Goals »
(a) In the forum post on parsing XML files with irrXML, restate the paragraph beginning "I'm recently using irrXML" as one shorter sentence that keeps its main facts.
(b) Continue the forum post on parsing XML files with irrXML from its last line.

— START Excerpted passage —

Page 1 of 1

Parsing complex XML files

Posted: Fri Feb 13, 2009 1:41 pm
by h.a.n.d
Hi,

I'm recently using irrXML with my Irrlich projects and have some difficulties parsing an XML file with more than one of the same element:

i.e.

Code: Select all

<?xml version="1.0"?>
<config>
   <!-- This is a config file for the mesh viewer -->
    <models>
      <model file="dwarf.dea" />
      <model file="dwarf1.dea" />
      <model file="dwarf2.dea" />
   </models>
   <messageText caption="Irrlicht Engine Mesh Viewer">
     Welcome to the Mesh Viewer of the "Irrlicht Engine".
   </messageText>
</config>
<config>
   <!-- This is a config file for the mesh viewer -->
   <models>
      <model file="dwarf.dea" />
   </models>
   <messageText caption="Irrlicht Engine Mesh Viewer">
     Welcome to the Mesh Viewer of the "Irrlicht Engine".
   </messageText>
</config>
<config>
   <!-- This is a config file for the mesh viewer -->
   <models>
      <model file="dwarf.dea" />
   </models>
   <messageText caption="Irrlicht Engine Mesh Viewer">
     Welcome to the Mesh Viewer of the "Irrlicht Engine".

— END Excerpted passage —
— START Provided information —

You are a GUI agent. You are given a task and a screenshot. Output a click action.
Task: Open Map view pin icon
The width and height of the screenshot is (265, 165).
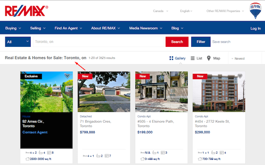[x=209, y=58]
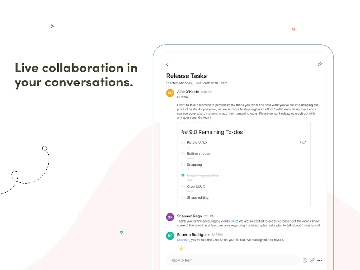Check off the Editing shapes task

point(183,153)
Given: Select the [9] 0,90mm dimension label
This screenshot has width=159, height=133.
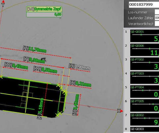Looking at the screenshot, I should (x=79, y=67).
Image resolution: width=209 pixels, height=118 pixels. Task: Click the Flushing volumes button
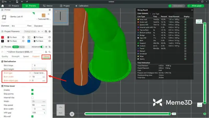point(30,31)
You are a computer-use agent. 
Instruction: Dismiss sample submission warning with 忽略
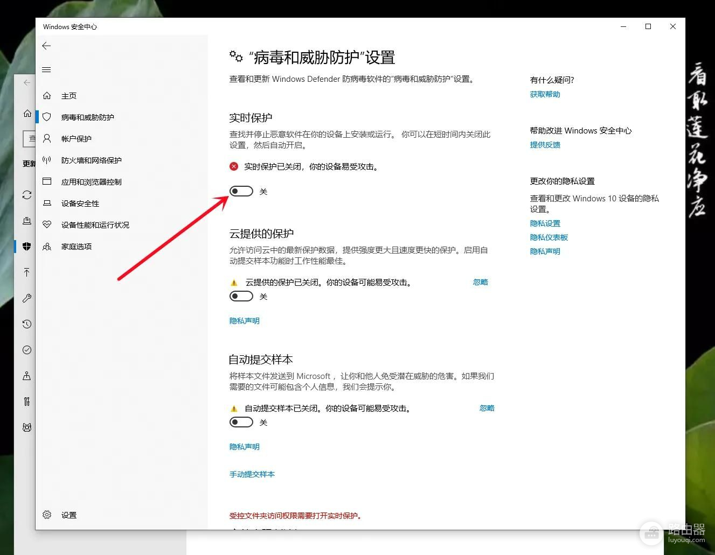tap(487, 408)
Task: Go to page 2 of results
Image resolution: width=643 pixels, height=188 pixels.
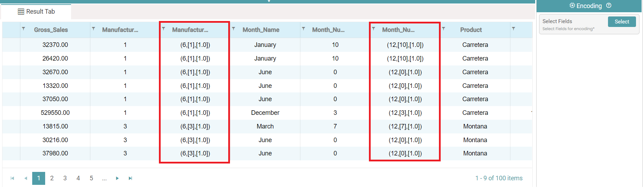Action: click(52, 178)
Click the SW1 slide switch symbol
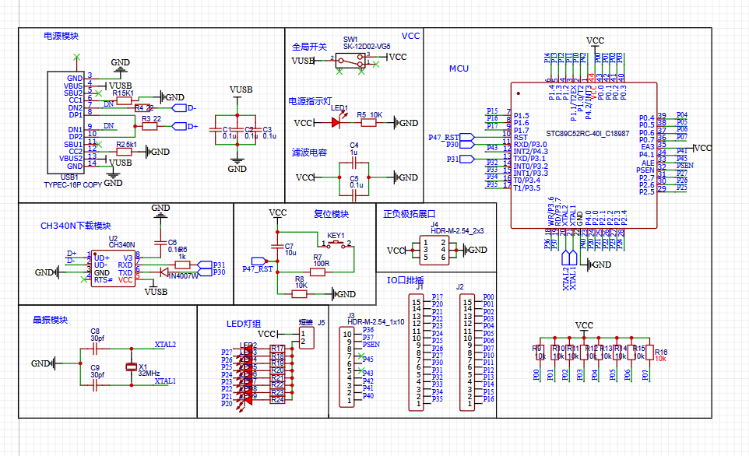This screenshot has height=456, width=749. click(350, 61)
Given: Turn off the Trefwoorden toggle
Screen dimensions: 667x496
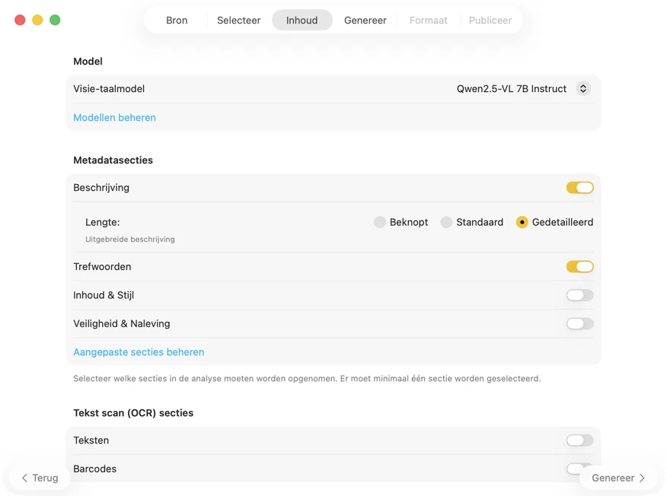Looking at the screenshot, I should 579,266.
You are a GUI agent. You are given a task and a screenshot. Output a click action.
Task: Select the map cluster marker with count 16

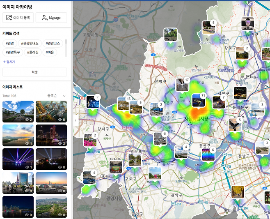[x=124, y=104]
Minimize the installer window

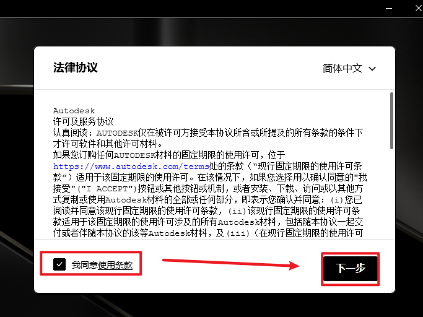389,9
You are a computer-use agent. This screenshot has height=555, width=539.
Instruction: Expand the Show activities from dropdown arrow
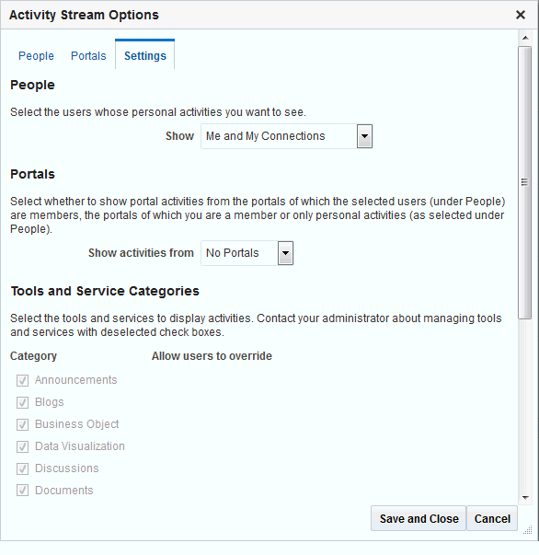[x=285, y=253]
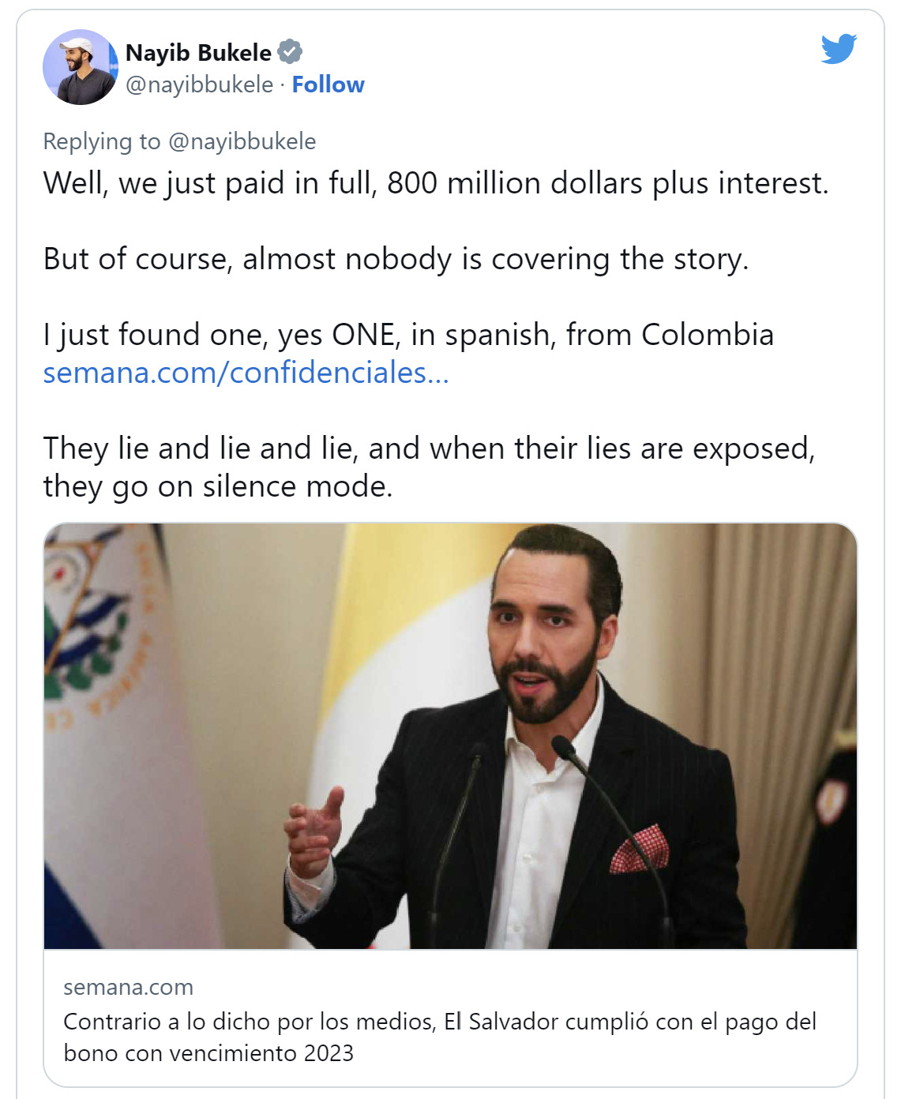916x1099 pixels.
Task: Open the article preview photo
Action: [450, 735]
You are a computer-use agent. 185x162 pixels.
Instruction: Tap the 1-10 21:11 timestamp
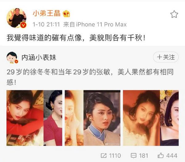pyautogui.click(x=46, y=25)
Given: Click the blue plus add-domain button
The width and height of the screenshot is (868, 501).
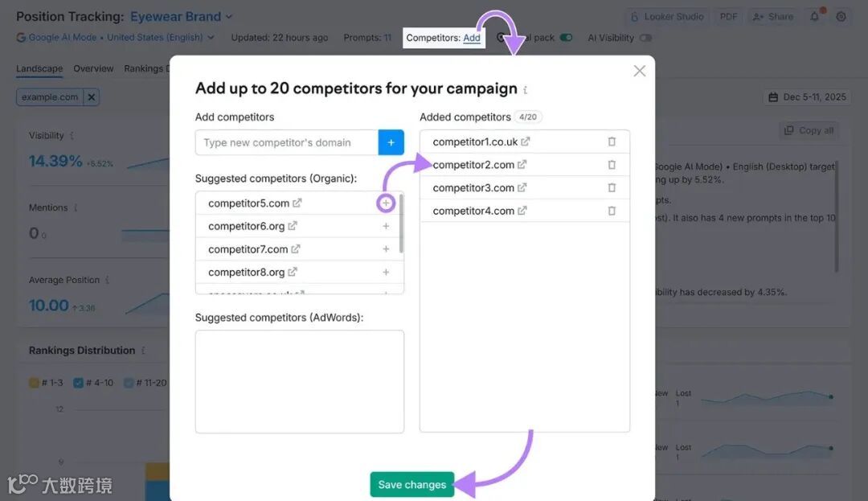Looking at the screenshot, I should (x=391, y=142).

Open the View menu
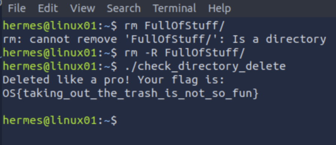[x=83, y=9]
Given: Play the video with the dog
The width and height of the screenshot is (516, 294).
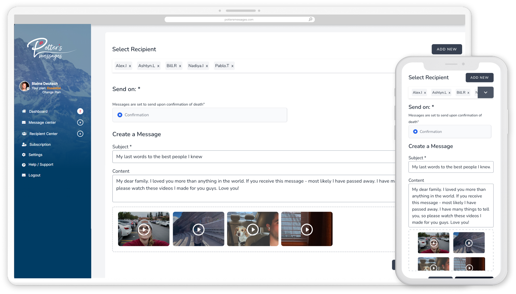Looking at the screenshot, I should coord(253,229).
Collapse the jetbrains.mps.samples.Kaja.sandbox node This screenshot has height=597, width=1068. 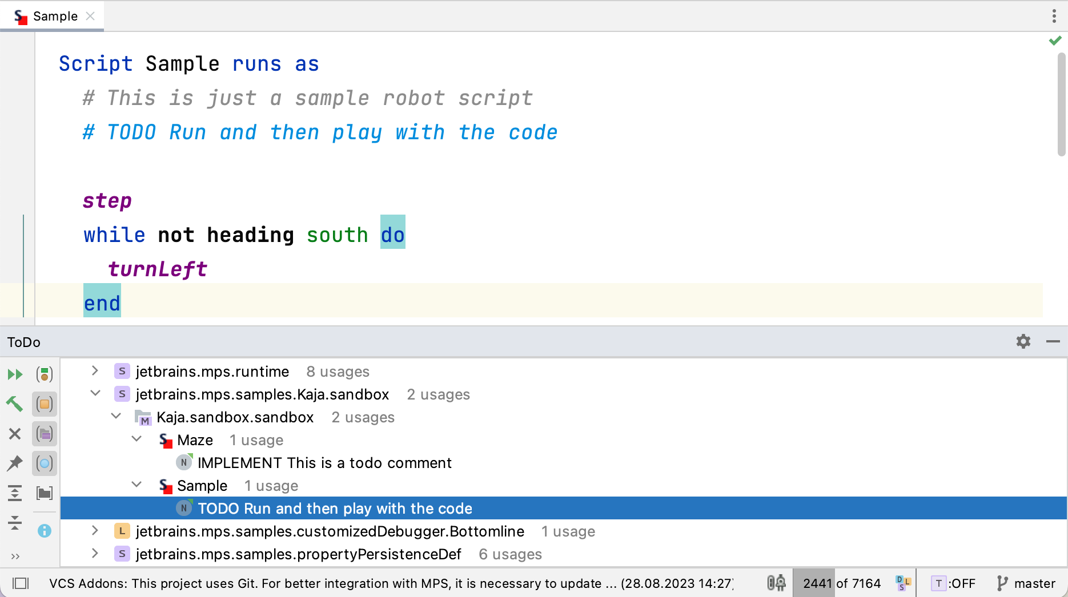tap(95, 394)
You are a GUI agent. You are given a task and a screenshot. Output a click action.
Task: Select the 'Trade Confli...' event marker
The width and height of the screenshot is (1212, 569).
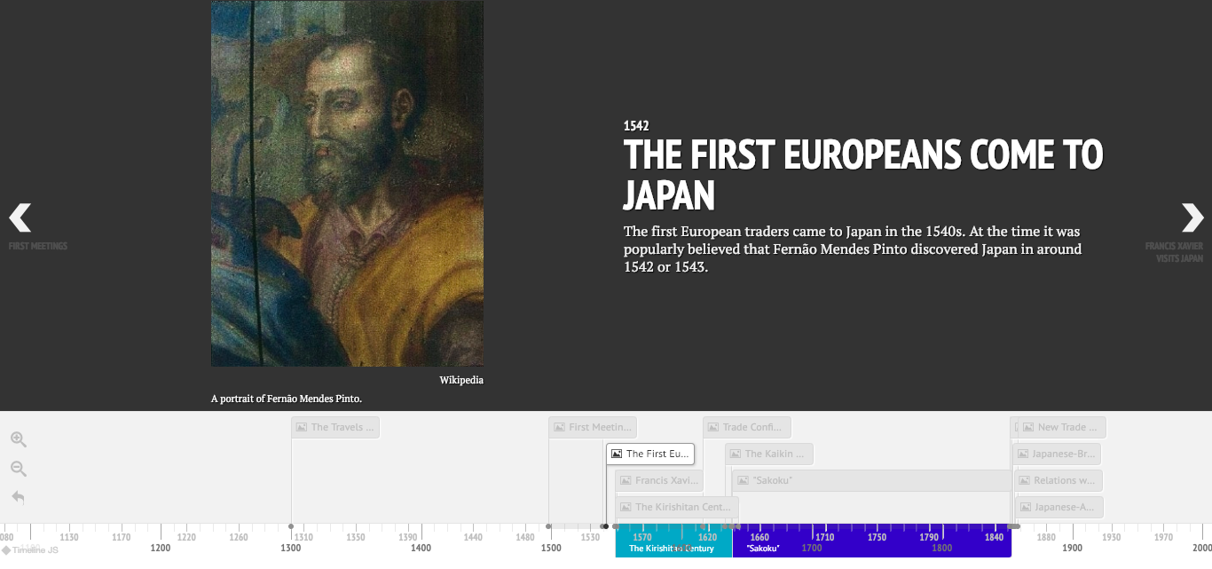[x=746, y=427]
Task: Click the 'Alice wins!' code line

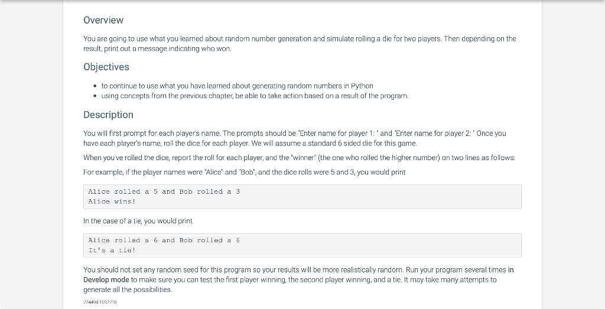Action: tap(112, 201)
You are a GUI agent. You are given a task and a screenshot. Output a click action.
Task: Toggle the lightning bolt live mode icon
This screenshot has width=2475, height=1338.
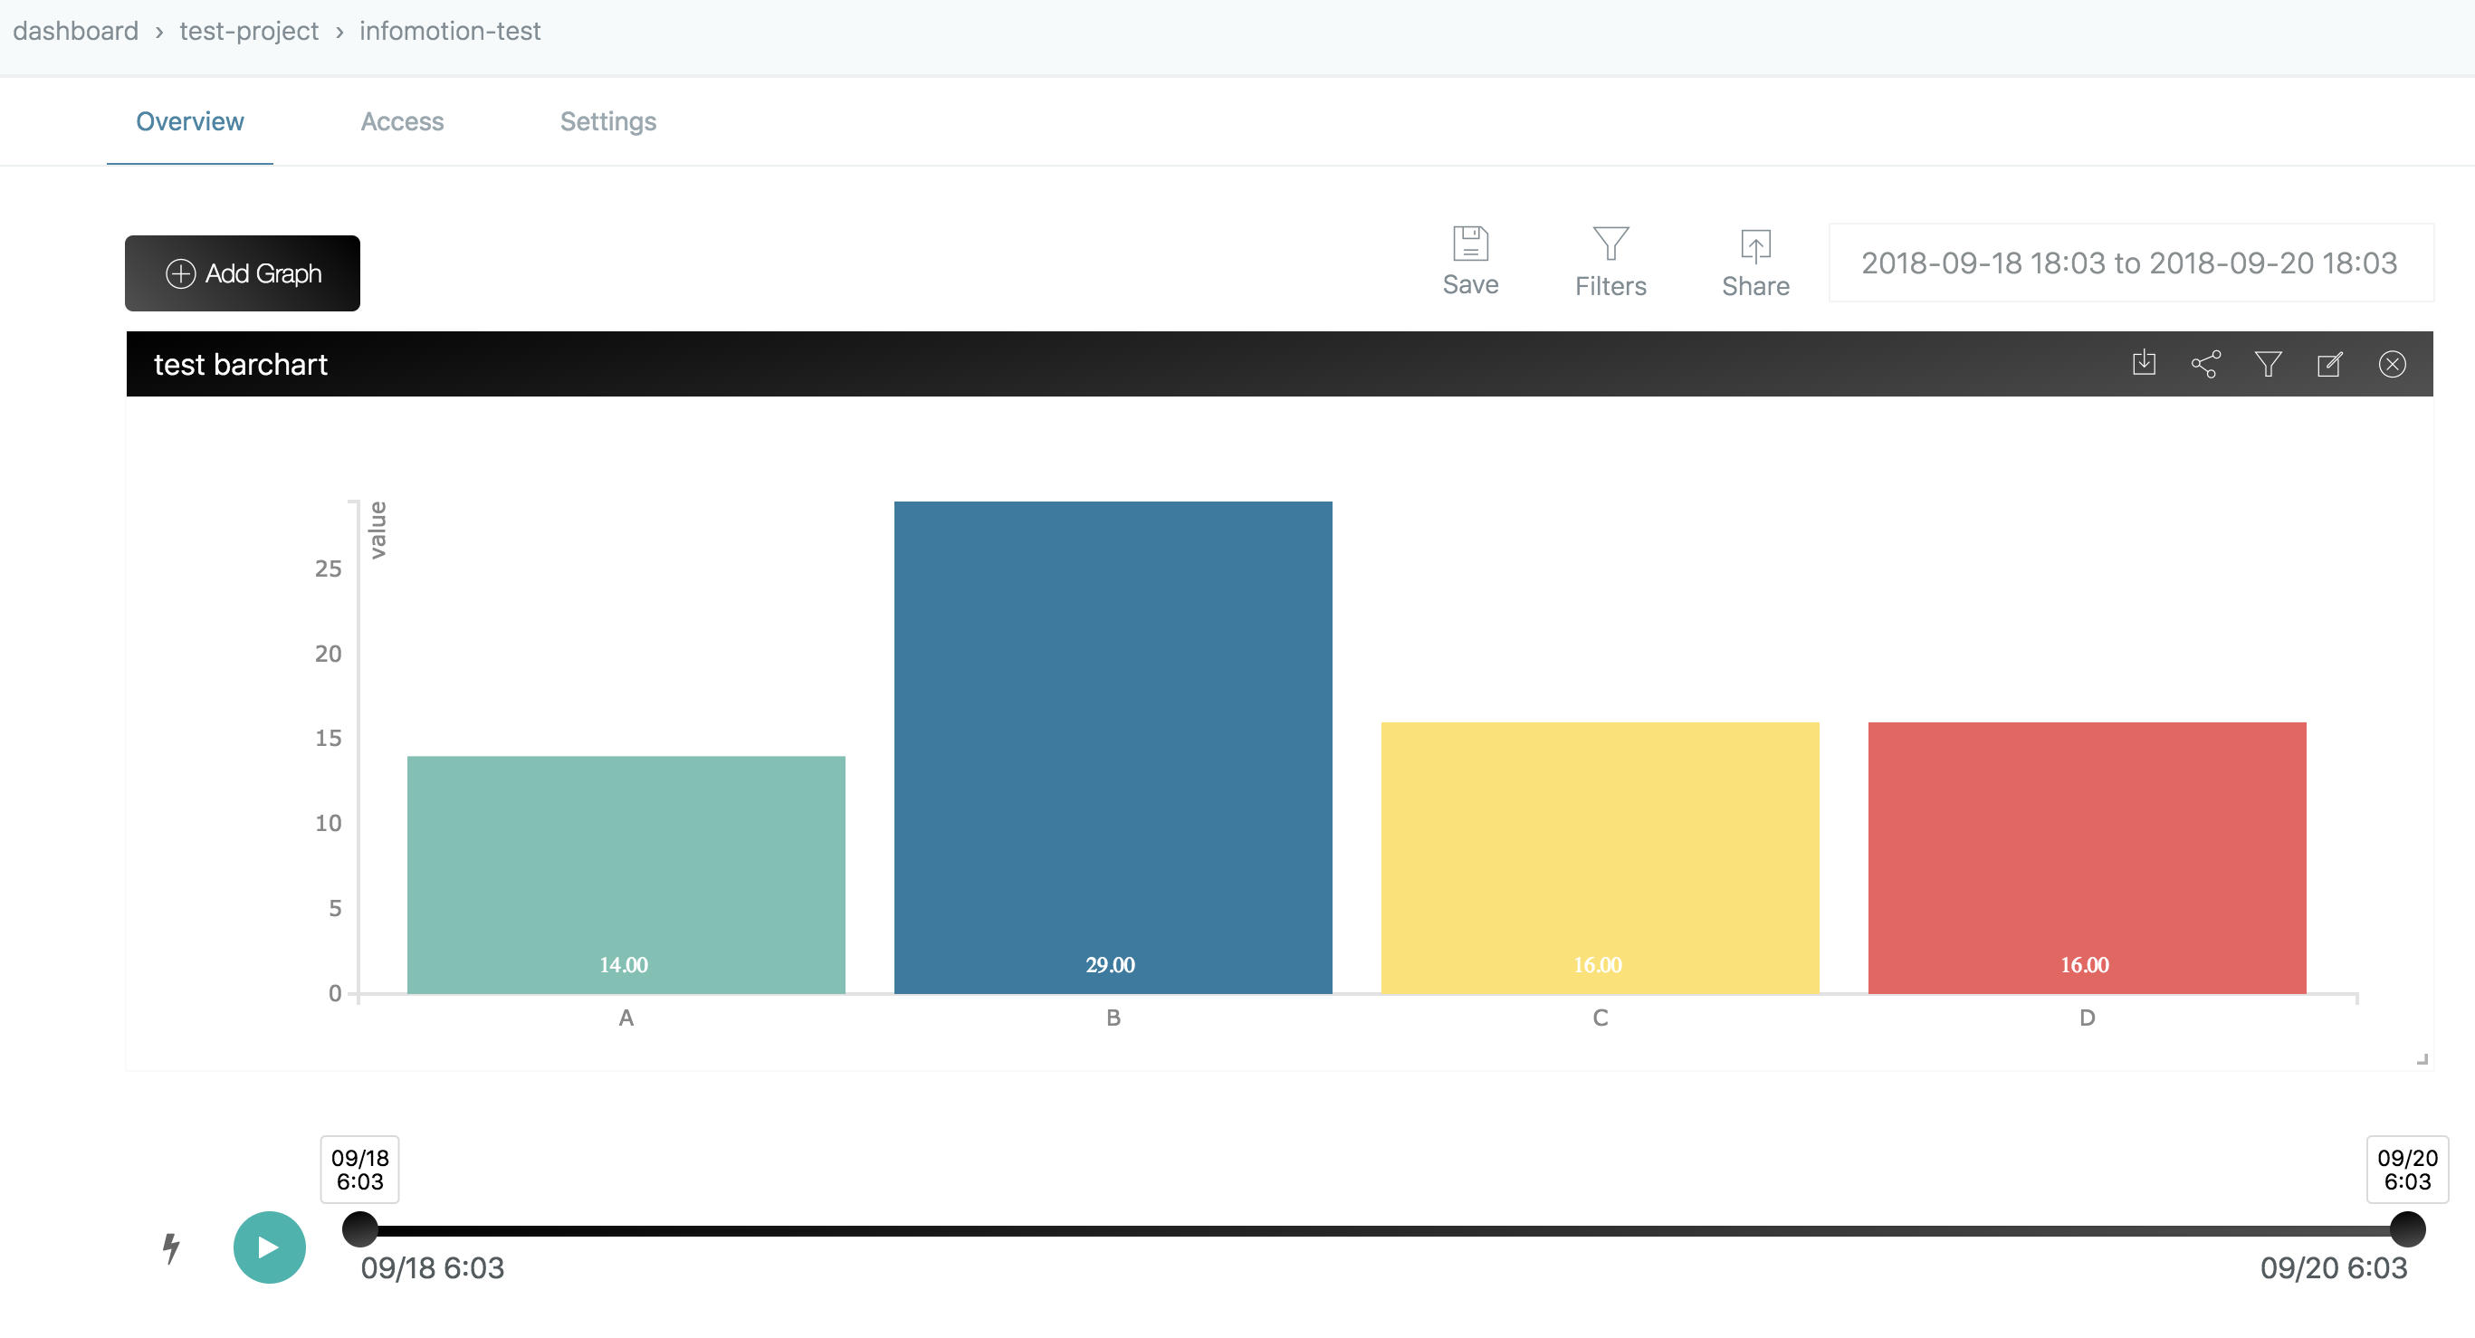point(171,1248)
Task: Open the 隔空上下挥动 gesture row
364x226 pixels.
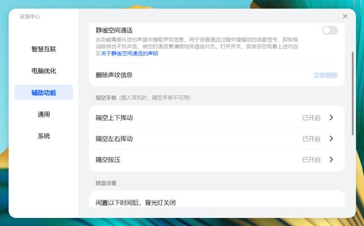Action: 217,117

— END Provided information —

Results for the exercise »
(a) The poster uses irrXML in Irrlicht projects and struggles to parse an XML file that contains more than one of the same element.

(b)
   </messageText>
</config>

Getting all config-elements is not that difficult, but how do I get i.e. all model-elements from the first config-element or all model-elements from all config-elements?

I've already used tinyXML for parsing XML and with that lib you can access directly all child elements of an parent element.
(i.e. give me all model(s) of the first config)

How can i accomplish that with the irrXML lib?

Thank you for your help!

Posted: Fri Feb 13, 2009 1:49 pm
by JP
Is it even legal (technically) for XML to have the same named elements in sequence like that?

Posted: Fri Feb 13, 2009 2:26 pm
by geckoman
Yes, but a root element is missing

<?xml version="1.0"?>

<root>

<config>
<!-- This is a config file for the mesh viewer -->
<models>
<model file="dwarf.dea" />
<model file="dwarf1.dea" />
<model file="dwarf2.dea" />
</models>
<messageText caption="Irrlicht Engine Mesh Viewer">
Welcome to the Mesh Viewer of the "Irrlicht Engine".
</messageText>
</config>
<config>
<!-- This is a config file for the mesh viewer -->
<models>
<model file="dwarf.dea" />
</models>
<messageText caption="Irrlicht Engine Mesh Viewer">
Welcome to the Mesh Viewer of the "Irrlicht Engine".
</messageText>
</config>
<config>
<!-- This is a config file for the mesh viewer -->
<models>
<model file="dwarf.dea" />
</models>
<messageText caption="Irrlicht Engine Mesh Viewer">
Welcome to the Mesh Viewer of the "Irrlicht Engine".
</messageText>
</config>

</root>

Posted: Fri Feb 13, 2009 2:40 pm
by JP
the MeshViewer example in the irr SDK has an ok example of how to parse XML files and I should think that IrrXML provides some more complex samples too, have you looked at any of those?

Posted: Fri Feb 13, 2009 2:58 pm
by h.a.n.d
Thanks for the fast replies:

@geckoman
You are right ...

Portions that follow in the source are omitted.